However, Martin v. Löwis pointed out that even the above examples are
not truly atomic in the strictest sense because they invoke bytecodes
to load the values of the variables in addition to the bytecode to
perform the operation. For example, if one thread does ``x = y`` while
another thread does ``y = x``, at the end of the code in an "atomic"
system, both ``x`` and ``y`` would have the same value. However, in
Python, the values could get swapped if a context switch occurred
between the loading of the values and the assignment operations.
Much of this discussion was also posted to `the FAQ item`_.
.. _new Python FAQ: http://effbot.org/pyfaq/
.. _the FAQ item:
- `PyFAQ: thread-safe interpreter operations
From an empty directory to a package on PyPI
Talin suggested that distutils/setuptools and their documentation
should be updated so that new users could more easily answer the
question: "What is the smoothest path from empty directory to a
finished package on PyPI?" In particular, Talin thought that having to
cross-reference between distutils/setuptools/unittest/etc. was
confusing, and that a more stand-alone version of the documentation
was necessary. A number of people agreed that the documentation could
use some reorganization and the addition of some more tutorial-like
sections. Mike Orr promised to put together an initial "Table of
Contents" that would have links to the most important information for
package distribution, and Talin promised to make his notes available
on the "baby steps" necessary to prepare a module for setuptools (e.g.
create the directory structure, write a setup.py file, create source
files in the appropriate directories, etc.)
- `Distribution tools: What I would like to see
Monitoring progress with urllib's reporthook
Martin v. Löwis looked at a `patch to urllib's reporthook`_ aimed at
more accurate progress reporting. The original code in urllib was
passing the ``read()`` block size as the second argument to the
reporthook. The patch would have instead passed as the second argument
the actual count of bytes read. Guido pointed out that the block size
and the actual count would always be identical except for the last
block because of how Python's ``file.read(n)`` works. Thus urllib was
already giving the reporthook as accurate a progress report as
possible given the implementation, and so the patch was rejected.
.. _patch to urllib's reporthook: http://bugs.python.org/849407
- `Passing actual read size to urllib reporthook
Infinity and NaN singletons
Tomer Filiba asked about making the positive-infinity,
negative-infinity and not-a-number (NaN) singletons available as
attributes of the ``float`` type, e.g. ``float.posinf``,
``float.neginf`` and ``float.nan``. Bob Ippolito pointed him to `PEP
754`_ and the fpconst_ module which addressed some of these issues
though in a separate module instead of the builtin ``float`` type.
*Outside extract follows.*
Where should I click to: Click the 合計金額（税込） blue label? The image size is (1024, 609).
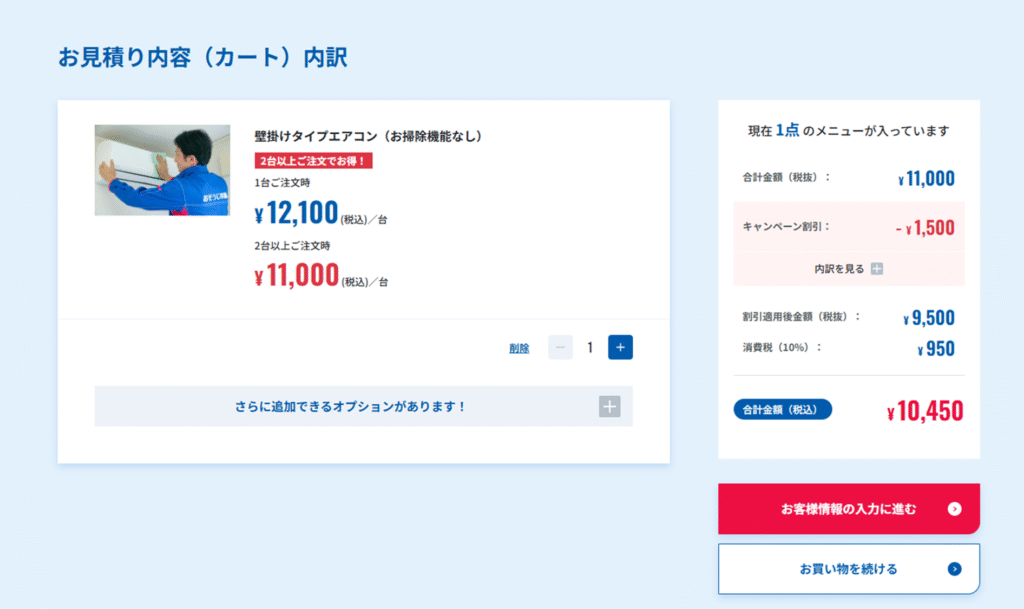pos(782,409)
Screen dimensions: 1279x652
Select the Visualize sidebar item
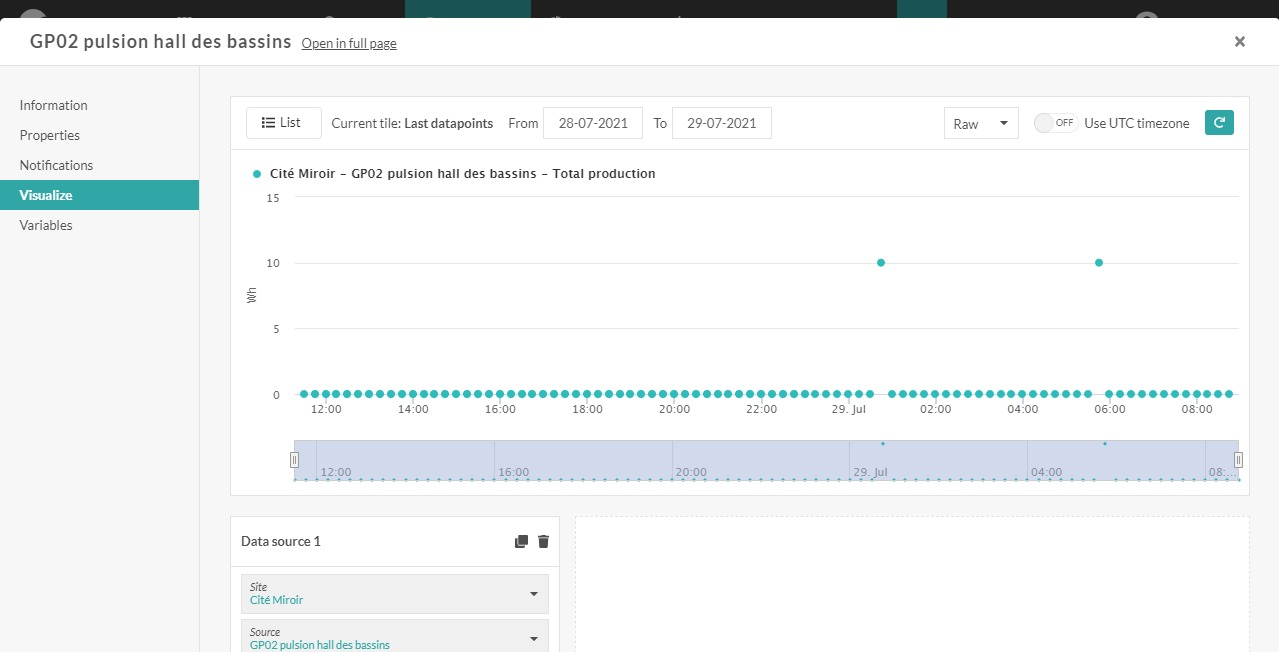point(46,195)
When Tomer asked why `PEP 754`_ had not been accepted, Martin v. Löwis
explained that while people were interested in the feature, it was
difficult to implement in general, e.g. on platforms where the double
type was not IEEE-754.
.. _PEP 754: http://www.python.org/dev/peps/pep-0754/
.. _fpconst: http://www.python.org/pypi/fpconst/
- `infinities <http://mail.python.org/pipermail/python-dev/2006-November/070020.html>`__
Line continuations and the tokenize module
Guido asked about modifying the tokenize module to allow a better
round-tripping of code with line continuations. While the tokenize
module was generating pseudo-tokens for things like comments and
"ignored" newlines, it was not generating anything for line
continuation backslashes. Adding the appropriate yield would have been
trivial, but would have been a (minor) backwards incompatible change.
Phillip J. Eby pointed Guido to `scale.dsl`_ which dealt with similar
issues, and suggested that even though the change was small, it might
cause problems for some existing tools. Guido proposed a somewhat more
backwards compatible version, where a NL pseudo-token was generated
with '\\\n' as its text value, and asked folks to try it out and see
if it gave them any trouble.
.. _scale.dsl: http://peak.telecommunity.com/DevCenter/scale.dsl#converting-tokens-back-...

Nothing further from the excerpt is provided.